> [Selected excerpt]:
-- Opening Marker --

The pattern across the three published cases is that the program shape is reproducible, the chemistry generalizes, and the outcomes are honest. Two of the four named children have died of their disease. One is alive and on continued treatment. The fourth program is in earlier stages.
What Yu has said the lab has learned
In published interviews and at the Oligonucleotide Therapeutics Society and other meetings, Yu has been explicit about what the work has shown and what it has not.
The case selection problem is real. Not every mutation is amenable to splice-switching ASO correction, and not every family that contacts the lab can be helped. Yu's team triages applications by molecular mechanism: splice-disrupting mutations, intronic insertions creating cryptic splice sites, and a small number of other categories are tractable; missense mutations producing misfolded proteins are usually outside the playbook unless they happen to disrupt splicing.
The expectations problem is also real. Families sometimes reach the lab with a child whose disease is too advanced for an ASO to reverse the existing damage, even if the drug works as designed. Mila's case is the clearest example. Yu has said that if the same case were presented today with two more years of pre-symptomatic treatment available, the outcome might have been different.
The data-generation argument is the one Yu has emphasized most consistently in public talks. Each program generates data that the next program uses: safety information for the chemistry class and the intrathecal route, manufacturing process improvements, regulatory precedents, and biomarker measurements. The early cases bear higher risk and produce data that benefits later cases. The case that does not save the child still produces something.

-- Closing Marker --

> [Dataset entries]:
-- Opening Marker --

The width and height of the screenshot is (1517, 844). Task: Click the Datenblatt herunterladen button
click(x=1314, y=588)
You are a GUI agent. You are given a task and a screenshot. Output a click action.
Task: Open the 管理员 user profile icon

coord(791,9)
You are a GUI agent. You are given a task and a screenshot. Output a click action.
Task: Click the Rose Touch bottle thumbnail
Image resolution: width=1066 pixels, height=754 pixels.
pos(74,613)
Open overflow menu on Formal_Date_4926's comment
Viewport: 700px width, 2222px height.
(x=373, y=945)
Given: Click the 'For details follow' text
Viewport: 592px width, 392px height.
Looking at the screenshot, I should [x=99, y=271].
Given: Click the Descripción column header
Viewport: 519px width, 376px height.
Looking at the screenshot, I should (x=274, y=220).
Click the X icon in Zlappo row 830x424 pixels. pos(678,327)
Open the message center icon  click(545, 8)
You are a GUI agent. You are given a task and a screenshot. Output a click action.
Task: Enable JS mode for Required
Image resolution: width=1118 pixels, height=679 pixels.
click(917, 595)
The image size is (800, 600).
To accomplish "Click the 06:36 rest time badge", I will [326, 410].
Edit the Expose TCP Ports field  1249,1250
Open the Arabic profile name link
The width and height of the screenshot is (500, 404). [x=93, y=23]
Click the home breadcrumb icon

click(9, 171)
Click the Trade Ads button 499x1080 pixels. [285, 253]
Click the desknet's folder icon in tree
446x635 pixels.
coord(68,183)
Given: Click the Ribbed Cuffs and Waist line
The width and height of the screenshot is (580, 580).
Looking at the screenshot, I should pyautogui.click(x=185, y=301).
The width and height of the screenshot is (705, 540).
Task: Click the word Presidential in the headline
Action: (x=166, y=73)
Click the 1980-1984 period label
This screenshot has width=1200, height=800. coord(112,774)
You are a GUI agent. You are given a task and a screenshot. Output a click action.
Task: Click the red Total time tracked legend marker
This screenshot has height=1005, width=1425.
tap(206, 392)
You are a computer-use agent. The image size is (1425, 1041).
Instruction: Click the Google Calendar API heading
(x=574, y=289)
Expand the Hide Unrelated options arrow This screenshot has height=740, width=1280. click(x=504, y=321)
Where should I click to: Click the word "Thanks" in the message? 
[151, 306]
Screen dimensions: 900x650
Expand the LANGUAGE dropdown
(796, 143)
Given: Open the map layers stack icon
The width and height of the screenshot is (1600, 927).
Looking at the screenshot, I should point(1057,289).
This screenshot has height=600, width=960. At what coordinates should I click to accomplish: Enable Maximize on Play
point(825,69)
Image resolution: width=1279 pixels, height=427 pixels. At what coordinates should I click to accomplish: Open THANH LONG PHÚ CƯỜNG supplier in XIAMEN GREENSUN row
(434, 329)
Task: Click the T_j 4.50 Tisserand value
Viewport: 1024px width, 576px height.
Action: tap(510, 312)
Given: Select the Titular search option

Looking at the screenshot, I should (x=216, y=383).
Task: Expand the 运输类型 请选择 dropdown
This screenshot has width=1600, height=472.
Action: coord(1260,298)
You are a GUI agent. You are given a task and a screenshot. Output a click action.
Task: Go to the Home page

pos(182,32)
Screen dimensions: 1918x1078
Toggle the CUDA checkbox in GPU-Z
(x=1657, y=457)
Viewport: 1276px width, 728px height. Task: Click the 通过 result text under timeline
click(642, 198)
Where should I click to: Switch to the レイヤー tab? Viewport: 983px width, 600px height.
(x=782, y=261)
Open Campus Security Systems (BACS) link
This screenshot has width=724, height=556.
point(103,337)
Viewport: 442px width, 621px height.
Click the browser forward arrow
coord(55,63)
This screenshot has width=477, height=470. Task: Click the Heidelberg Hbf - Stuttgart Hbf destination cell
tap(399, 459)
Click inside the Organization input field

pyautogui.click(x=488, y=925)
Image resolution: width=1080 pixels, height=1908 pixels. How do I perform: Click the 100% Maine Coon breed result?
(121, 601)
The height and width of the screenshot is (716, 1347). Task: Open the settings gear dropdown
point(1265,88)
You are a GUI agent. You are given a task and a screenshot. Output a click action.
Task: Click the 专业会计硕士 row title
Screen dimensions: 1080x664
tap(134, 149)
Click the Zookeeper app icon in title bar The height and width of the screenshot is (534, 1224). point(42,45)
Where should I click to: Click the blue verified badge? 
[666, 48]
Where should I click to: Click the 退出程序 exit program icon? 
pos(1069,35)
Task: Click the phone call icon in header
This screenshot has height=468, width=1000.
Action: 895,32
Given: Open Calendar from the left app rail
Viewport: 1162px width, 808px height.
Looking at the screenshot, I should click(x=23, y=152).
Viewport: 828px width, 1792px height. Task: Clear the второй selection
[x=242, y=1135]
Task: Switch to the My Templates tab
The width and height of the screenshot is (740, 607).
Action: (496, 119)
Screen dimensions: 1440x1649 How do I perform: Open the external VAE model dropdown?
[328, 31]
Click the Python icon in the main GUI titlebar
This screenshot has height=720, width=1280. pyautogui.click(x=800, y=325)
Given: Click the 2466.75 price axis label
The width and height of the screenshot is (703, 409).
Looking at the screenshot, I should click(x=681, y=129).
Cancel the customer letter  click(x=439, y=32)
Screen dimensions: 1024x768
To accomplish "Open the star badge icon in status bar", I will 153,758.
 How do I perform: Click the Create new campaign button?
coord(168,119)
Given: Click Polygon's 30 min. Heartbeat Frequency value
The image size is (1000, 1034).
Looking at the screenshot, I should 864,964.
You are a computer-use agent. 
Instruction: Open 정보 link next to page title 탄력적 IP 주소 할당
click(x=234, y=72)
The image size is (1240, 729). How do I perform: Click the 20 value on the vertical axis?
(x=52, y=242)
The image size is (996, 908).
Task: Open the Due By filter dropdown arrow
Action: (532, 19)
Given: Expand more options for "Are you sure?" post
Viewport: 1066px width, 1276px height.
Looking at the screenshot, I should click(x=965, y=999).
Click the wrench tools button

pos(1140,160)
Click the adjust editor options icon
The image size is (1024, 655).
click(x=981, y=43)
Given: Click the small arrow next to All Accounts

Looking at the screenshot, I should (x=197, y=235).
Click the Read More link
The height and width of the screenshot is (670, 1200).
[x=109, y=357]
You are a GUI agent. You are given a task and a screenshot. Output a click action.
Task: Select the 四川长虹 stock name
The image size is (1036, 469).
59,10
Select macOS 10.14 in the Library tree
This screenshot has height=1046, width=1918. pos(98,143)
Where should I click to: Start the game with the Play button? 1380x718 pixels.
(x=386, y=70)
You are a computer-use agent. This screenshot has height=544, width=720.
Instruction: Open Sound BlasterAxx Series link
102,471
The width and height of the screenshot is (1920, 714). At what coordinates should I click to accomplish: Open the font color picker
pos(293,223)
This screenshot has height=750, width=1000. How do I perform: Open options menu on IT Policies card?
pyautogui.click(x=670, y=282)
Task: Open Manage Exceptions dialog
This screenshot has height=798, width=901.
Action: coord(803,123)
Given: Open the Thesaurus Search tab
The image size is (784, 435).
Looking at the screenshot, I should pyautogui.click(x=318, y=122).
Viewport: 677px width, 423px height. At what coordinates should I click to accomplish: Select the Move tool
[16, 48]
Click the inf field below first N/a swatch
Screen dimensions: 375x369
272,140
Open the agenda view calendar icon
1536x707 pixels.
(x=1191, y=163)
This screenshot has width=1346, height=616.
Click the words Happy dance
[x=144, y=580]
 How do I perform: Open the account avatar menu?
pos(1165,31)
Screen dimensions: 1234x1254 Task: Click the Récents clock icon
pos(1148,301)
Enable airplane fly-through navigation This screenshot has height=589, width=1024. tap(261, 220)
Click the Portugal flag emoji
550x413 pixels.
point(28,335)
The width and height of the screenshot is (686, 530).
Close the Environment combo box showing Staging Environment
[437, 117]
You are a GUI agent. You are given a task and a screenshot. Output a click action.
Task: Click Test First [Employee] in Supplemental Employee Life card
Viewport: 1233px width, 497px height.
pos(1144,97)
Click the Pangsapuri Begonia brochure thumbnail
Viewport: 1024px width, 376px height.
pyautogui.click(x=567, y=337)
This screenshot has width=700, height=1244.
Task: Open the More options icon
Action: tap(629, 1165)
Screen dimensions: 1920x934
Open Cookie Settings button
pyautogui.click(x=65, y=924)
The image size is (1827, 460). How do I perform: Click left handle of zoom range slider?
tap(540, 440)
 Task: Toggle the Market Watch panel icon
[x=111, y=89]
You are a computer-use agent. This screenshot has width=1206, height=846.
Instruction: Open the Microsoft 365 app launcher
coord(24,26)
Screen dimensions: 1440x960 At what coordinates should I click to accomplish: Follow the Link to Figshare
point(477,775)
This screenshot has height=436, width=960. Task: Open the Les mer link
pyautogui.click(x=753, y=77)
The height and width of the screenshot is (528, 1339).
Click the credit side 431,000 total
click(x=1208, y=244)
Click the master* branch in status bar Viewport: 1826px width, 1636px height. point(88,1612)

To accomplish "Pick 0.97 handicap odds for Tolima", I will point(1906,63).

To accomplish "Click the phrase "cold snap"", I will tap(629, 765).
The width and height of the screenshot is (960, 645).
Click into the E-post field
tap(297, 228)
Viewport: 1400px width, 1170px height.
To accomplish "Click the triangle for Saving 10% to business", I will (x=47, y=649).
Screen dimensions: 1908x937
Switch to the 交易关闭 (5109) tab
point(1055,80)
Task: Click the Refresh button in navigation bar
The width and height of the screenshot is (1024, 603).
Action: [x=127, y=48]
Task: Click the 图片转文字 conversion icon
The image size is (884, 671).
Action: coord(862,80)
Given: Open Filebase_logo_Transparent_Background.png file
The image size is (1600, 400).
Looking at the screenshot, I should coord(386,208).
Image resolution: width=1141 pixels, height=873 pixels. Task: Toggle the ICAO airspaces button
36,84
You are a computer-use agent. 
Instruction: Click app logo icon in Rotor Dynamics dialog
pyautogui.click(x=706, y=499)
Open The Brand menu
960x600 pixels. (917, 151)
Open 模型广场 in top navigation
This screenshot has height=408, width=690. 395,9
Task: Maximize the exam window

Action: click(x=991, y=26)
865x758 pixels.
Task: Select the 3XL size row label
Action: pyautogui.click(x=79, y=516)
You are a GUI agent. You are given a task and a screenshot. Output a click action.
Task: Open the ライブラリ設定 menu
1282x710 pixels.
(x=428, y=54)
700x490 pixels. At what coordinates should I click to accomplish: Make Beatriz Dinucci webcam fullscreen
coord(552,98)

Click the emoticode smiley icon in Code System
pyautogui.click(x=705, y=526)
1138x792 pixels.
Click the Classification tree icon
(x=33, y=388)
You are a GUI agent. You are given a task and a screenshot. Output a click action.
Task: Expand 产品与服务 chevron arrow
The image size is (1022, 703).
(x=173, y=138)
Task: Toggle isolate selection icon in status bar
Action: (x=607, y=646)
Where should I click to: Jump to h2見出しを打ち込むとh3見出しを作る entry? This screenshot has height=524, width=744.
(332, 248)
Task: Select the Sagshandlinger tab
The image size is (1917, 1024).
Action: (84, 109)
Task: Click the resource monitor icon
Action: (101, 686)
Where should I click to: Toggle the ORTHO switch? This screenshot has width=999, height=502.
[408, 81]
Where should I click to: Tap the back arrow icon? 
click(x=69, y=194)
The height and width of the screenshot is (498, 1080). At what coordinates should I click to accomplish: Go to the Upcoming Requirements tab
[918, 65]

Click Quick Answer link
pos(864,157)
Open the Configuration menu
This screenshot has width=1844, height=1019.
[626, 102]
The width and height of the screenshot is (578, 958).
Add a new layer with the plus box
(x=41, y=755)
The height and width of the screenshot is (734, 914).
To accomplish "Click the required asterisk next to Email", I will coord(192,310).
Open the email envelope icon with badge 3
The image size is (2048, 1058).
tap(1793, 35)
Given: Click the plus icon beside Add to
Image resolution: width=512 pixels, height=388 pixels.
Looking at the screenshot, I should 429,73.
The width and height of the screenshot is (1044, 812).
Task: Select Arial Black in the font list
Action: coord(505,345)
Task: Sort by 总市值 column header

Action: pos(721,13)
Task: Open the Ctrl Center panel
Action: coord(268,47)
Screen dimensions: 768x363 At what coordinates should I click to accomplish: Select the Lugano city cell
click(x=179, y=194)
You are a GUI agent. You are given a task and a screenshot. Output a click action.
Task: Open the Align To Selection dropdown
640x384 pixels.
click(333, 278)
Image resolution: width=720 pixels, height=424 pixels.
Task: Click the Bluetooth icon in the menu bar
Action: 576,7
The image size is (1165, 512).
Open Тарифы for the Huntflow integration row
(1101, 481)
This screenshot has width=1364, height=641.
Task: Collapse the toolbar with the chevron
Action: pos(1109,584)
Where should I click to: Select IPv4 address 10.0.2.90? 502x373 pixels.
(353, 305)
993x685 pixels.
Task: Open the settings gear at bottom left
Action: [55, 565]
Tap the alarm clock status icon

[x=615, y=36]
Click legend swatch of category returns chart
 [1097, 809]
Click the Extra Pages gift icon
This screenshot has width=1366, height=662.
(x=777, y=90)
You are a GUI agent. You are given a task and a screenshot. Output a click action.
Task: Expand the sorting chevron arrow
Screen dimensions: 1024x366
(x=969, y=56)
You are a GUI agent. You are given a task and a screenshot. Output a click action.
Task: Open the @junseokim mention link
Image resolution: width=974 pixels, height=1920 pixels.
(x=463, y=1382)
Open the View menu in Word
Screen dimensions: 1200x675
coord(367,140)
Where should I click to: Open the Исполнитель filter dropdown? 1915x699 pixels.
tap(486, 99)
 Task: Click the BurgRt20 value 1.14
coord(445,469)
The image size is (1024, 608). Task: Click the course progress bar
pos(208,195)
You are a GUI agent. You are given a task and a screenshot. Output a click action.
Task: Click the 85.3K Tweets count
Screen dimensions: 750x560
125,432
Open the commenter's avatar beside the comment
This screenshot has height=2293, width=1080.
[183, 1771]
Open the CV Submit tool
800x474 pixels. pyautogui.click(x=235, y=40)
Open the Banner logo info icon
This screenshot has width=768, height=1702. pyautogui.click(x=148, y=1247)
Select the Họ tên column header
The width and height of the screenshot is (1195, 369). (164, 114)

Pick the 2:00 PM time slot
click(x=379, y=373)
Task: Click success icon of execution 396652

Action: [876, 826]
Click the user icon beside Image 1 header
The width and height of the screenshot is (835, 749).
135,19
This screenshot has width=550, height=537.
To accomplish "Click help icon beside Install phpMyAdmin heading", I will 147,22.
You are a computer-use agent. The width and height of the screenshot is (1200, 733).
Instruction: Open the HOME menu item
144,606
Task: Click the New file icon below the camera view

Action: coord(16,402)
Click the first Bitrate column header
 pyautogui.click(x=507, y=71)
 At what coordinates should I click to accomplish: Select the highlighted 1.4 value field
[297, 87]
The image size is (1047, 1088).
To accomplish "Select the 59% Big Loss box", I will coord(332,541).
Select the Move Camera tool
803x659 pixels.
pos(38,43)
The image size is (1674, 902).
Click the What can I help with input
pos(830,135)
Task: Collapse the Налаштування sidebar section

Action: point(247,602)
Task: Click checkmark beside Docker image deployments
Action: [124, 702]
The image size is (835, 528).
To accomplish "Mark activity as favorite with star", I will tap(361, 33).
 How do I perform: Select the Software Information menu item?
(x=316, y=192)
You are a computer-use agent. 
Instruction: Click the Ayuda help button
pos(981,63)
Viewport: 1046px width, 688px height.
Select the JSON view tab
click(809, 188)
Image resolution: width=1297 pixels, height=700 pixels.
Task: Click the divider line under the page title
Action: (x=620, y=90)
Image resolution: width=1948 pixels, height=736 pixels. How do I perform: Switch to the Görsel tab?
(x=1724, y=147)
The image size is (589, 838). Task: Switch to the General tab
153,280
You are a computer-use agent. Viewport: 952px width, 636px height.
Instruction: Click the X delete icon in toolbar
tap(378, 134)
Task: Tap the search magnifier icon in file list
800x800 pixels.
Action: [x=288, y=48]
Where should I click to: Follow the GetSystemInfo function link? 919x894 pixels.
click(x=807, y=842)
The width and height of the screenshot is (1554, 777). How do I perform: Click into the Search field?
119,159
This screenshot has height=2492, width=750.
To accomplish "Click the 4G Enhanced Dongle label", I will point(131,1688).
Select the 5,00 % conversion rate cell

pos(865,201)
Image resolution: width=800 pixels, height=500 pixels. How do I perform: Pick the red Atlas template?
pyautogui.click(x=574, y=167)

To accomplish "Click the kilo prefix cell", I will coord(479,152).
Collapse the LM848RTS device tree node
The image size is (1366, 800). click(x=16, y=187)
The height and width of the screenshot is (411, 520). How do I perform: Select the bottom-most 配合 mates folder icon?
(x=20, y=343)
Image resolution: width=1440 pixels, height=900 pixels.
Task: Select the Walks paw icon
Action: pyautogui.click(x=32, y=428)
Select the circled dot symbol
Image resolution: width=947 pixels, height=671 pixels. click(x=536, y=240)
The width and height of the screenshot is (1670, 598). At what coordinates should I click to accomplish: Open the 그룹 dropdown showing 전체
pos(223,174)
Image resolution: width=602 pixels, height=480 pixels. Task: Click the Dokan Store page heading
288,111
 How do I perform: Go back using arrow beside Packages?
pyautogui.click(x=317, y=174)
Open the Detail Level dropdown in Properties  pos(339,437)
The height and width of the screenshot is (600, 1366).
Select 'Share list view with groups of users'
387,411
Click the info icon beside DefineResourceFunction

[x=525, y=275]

-- Closing Marker --

> [Activities]:
1 – In the passage on Yu's lab and its ASO programs, what kind of mutation is usually outside the playbook unless it happens to disrupt splicing?
2 – Write the next part of the passage on Yu's lab and its ASO programs, starting after its last sentence.

> [Answer section]:
1 – Missense mutations producing misfolded proteins.

2 –
The institutional shape
Boston Children's Hospital has the infrastructure that makes Yu's work possible at the speed at which it works. The hospital has a Division of Genetics and Genomics with the sequencing core. It has a neurology clinic that follows pediatric cases longitudinally and can detect the right candidates. It has institutional review board and regulatory affairs experience with sponsor-investigator INDs. It has the relationships with external GMP manufacturing partners that the milasen, atipeksen, and valeriasen programs depended on.
Other institutions are beginning to replicate the model. Stanley Crooke's n-Lorem Foundation, founded in 2020, has built a parallel philanthropic-and-academic infrastructure that has now treated 50 nano-rare patients with no ASO-related serious adverse events. Programs at Children's Hospital of Philadelphia, the University of Pennsylvania, and Stanford have begun to publish individualized ASO cases. The Yu lab is no longer the only institution doing this kind of work, which is the point. The first lab built the infrastructure. The second and third labs adapted it. The tenth lab will adjust it.
The work that started with one family reaching the lab in 2017 has become the closest the field has to a repeatable program shape for n-of-1 antisense oligonucleotide therapy. The lab still takes a small number of cases per year. The constraint, in 2026, is no longer whether the chemistry works.